A model can ‘improve’ while users complain more—how does that happen?
Test results often climb after a tuning pass, and then the inbox fills with “it feels worse.” That happens when the model gets better at the easy majority and worse on the moments users notice: refusals, wrong actions, or answers that sound confident but miss the point. If your metric counts “close enough” as correct, you can raise the score by becoming more generic—shorter summaries, safer language, fewer specifics—while real users lose the detail they needed to finish the task.
Another common pattern is format and policy drift. A model can hit more “correct” labels but start violating your UI contract: returning JSON that doesn’t parse, changing field names, or adding extra text that breaks an automation. Or it may become more cautious after safety tuning, refusing borderline but valid requests like “cancel my order” when the customer sounds angry. The score improves; throughput and satisfaction drop.
The hard part is time: complaint review and error bucketing take real hours. If you don’t budget that work, you’ll keep shipping “improvements” you can’t explain.
If you can’t audit the mistakes, you can’t trust the metric

That “you can’t explain it” problem usually shows up in a familiar way: someone forwards three angry tickets, and the team can’t reproduce any of them. The score says the model is better, but you don’t have the exact inputs, the retrieved context, the prompt version, or what the model saw after sanitization. Without that trail, you end up arguing about vibes because you can’t point to a concrete mistake pattern.
A trustworthy metric has to come with an audit path. You need a small, reviewable set of failures tied to user impact: wrong intent, bad extraction, unsafe content, broken JSON, slow responses. Then you bucket them and count them.
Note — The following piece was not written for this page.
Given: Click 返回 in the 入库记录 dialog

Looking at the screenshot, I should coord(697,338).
If a vendor won’t share failure examples or you can’t log real inputs due to PII, plan for the cost: redaction, synthetic variants, and a human review workflow that won’t collapse after week one.
Once you can audit, the next step is to make the test look like what actually hits production.
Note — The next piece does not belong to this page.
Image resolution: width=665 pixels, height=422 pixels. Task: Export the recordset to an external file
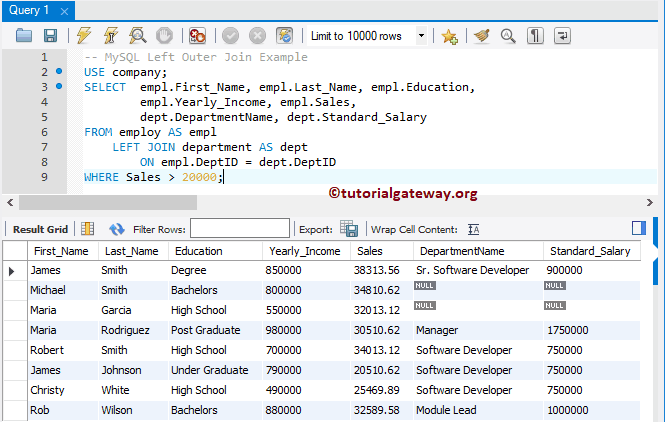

Designing an evaluation that looks like real traffic (not like the paper)
That usually means your first “test set” is a spreadsheet of clean examples and ideal prompts, because it’s fast and everyone can agree on what “correct” looks like. But real traffic arrives with missing fields, long threads, mixed intent, and junk inputs, and your evaluation has to include those on purpose. Pull a sample from logs (or build synthetic lookalikes if you can’t store PII), keep the exact prompt templates and retrieval settings, and freeze versions so you can rerun the same cases after changes.
Then slice it the way your product breaks. Create buckets like “short vs long,” “has attachment vs none,” “new vs returning user,” “policy edge cases,” and “must return valid JSON.” Add stress cases that force the failure modes you fear: empty inputs, contradictory instructions, hostile tone, and timeouts. If a vendor claims “95%,” ask for that number per bucket, not blended.
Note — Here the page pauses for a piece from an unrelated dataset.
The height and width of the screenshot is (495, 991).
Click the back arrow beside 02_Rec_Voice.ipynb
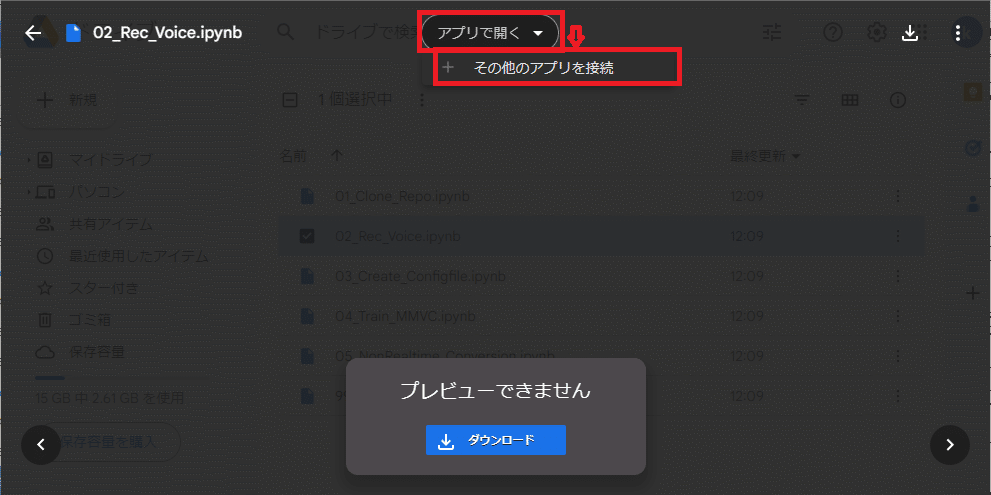click(33, 33)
The hard cost is review time. Plan who labels disagreements, how you resolve them, and what you’ll do when the “right” answer is genuinely unclear—because production will be unclear too.
A score you can ship with: turning metrics into a go/no-go decision
That “right answer is genuinely unclear” is exactly why a shipping score has to behave like a release checklist, not a trophy number. Pick a small set of product-facing gates: complaint-driving errors per 1,000 sessions, JSON parse rate, median and p95 latency, and a safety/PII violation rate. Set thresholds per bucket, not overall, and make “must-pass” buckets explicit (for example, policy edge cases and automation-critical flows).
Then tie the score to an action: ship, ship behind a feature flag with monitoring, or block. Blocking will happen more than you want, because getting enough labeled edge cases and doing weekly error review takes hours you have to schedule. If the team can’t commit that time, the honest decision is to narrow scope until the gates are measurable.
Once those gates exist, vendors and internal teams stop arguing about “better” and start negotiating what “safe enough” means for your users.